Plantuml-skill

Security checks across malware telemetry and agentic risk

Overview

This PlantUML skill does what it says, but it sends diagram contents to a public PlantUML server by default without an explicit consent step.

Install only if you are comfortable sending diagram source to the public PlantUML server by default. Avoid using it with confidential architecture, internal endpoints, credentials, proprietary workflows, or customer data unless you modify the workflow to use local rendering and pin or control the Docker/JAR backend.

SkillSpector

By NVIDIA
Vulnerability Patterns
  • Data ExfiltrationExternal Transmission, Env Variable Harvesting, File System Enumeration
  • Excessive AgencyUnrestricted Tool Access, Autonomous Decision Making, Scope Creep
  • MCP Least PrivilegeUnderdeclared Capability, Wildcard Permission, Missing Permission Declaration
  • MCP Tool PoisoningHidden Instructions, Unicode Deception, Parameter Description Injection
  • Prompt InjectionInstruction Override, Hidden Instructions, Exfiltration Commands
Findings (7)

Lp3

Medium
Category
MCP Least Privilege
Confidence
84% confidence
Finding
The skill appears capable of invoking shell-level functionality without declaring corresponding permissions, which breaks the expected trust and review model for agent skills. Undeclared execution capability is dangerous because it can enable command execution, file access, or network-mediated actions that users and platform controls may not anticipate.

Tp4

High
Category
MCP Tool Poisoning
Confidence
93% confidence
Finding
The declared purpose says the skill converts natural language into UML diagrams, but the observed behavior includes uploading PlantUML source to an external public server and accepting direct .puml input instead. This mismatch is risky because users may provide sensitive architecture or system design data under the assumption of local-only diagram generation, leading to unintended data exfiltration and weakened informed consent.
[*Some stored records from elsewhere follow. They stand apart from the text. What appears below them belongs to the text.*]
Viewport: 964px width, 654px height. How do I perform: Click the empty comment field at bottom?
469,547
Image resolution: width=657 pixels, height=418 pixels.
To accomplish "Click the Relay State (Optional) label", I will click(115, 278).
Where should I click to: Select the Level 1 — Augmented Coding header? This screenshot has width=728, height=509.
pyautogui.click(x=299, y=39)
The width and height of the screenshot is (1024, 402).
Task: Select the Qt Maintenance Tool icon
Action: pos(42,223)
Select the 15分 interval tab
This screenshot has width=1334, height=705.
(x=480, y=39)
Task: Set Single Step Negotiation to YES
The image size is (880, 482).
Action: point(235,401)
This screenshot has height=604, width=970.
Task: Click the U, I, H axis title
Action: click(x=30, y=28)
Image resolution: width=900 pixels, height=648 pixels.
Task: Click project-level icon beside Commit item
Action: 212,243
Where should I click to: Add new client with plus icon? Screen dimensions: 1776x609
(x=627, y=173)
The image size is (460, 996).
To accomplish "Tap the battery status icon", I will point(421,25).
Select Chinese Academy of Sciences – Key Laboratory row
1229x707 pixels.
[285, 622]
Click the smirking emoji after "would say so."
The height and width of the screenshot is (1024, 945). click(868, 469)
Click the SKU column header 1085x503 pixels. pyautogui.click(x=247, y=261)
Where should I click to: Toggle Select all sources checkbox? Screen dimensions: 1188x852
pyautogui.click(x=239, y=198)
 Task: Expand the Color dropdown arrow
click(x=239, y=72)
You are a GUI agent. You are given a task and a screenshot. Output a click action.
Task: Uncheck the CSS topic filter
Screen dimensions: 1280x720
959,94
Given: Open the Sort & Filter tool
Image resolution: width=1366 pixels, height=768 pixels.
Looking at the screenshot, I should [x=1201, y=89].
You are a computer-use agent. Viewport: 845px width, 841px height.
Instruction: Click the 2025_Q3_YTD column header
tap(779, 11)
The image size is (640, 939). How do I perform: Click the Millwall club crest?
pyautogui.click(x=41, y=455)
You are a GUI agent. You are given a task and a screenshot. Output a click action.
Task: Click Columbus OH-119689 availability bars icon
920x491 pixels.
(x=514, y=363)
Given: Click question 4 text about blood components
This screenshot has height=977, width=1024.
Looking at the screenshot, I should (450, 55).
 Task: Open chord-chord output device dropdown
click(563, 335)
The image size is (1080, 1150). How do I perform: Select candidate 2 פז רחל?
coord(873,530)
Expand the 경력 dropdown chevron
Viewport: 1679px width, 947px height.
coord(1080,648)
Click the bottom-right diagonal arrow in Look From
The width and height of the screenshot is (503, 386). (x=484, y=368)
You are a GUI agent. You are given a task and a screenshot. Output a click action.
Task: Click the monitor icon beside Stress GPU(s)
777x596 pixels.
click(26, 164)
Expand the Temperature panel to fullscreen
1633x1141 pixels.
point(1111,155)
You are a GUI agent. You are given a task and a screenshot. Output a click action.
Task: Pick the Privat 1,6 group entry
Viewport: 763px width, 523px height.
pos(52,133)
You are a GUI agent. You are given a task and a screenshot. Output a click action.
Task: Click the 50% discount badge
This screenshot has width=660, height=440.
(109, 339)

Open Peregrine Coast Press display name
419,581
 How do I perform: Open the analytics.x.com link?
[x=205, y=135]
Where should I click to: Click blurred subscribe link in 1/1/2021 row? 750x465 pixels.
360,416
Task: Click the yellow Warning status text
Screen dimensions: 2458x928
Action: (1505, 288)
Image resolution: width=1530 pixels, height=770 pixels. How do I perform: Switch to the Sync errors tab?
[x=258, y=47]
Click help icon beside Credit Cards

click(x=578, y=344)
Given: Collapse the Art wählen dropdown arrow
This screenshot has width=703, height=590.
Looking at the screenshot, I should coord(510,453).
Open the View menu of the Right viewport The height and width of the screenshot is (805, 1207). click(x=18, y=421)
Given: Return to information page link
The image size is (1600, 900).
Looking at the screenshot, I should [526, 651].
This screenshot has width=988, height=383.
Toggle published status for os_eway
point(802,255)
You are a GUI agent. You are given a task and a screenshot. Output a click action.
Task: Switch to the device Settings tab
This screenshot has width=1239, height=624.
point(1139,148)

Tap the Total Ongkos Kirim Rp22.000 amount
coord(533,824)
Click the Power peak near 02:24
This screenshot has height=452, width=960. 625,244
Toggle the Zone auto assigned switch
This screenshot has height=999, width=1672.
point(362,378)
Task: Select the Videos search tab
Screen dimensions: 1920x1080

Description-Behavior Mismatch

Medium
Confidence
97% confidence
Finding
The script posts the full PlantUML source to the public PlantUML server by default, which can exfiltrate sensitive user prompts, embedded secrets, internal architecture details, or proprietary system design data to an external third party. In the context of an agent skill that turns natural language into diagrams, users may reasonably expect local rendering, so making remote transmission the preferred path materially increases privacy and data-handling risk.

Description-Behavior Mismatch

Medium
Confidence
97% confidence
Finding
The script posts the full PlantUML source to the public PlantUML server by default, which creates an external data exfiltration path not obvious from a simple 'draw/render UML diagram' skill description. Diagram source often contains architecture details, internal identifiers, credentials-by-mistake, or proprietary workflows, so sending it to a third party can expose sensitive information.

Context-Inappropriate Capability

Medium
Confidence
89% confidence
Finding
Using Docker as a fallback introduces a local code/execution capability beyond simple text-to-diagram rendering, including pulling and running a container image from an external registry. In an agent skill context, this expands the attack surface and can violate least-privilege expectations, especially when users do not expect container execution as part of rendering.

Missing User Warnings

Medium
Confidence
96% confidence
Finding
The script comments state that the public PlantUML server is the preferred default backend, but there is no explicit runtime privacy warning or consent mechanism before uploading user-supplied diagram content. In practice this can cause unintentional disclosure of sensitive model data because users may reasonably assume rendering is local.

Missing User Warnings

Medium
Confidence
96% confidence
Finding
The skill explicitly prefers sending diagram source to the public PlantUML server for rendering, but it does not require warning the user that their prompt-derived content may be transmitted to a third party over the internet. If users include proprietary architecture, credentials, internal endpoints, or sensitive workflow details in diagrams, this can cause unintended external disclosure.

VirusTotal

65/65 vendors flagged this skill as clean.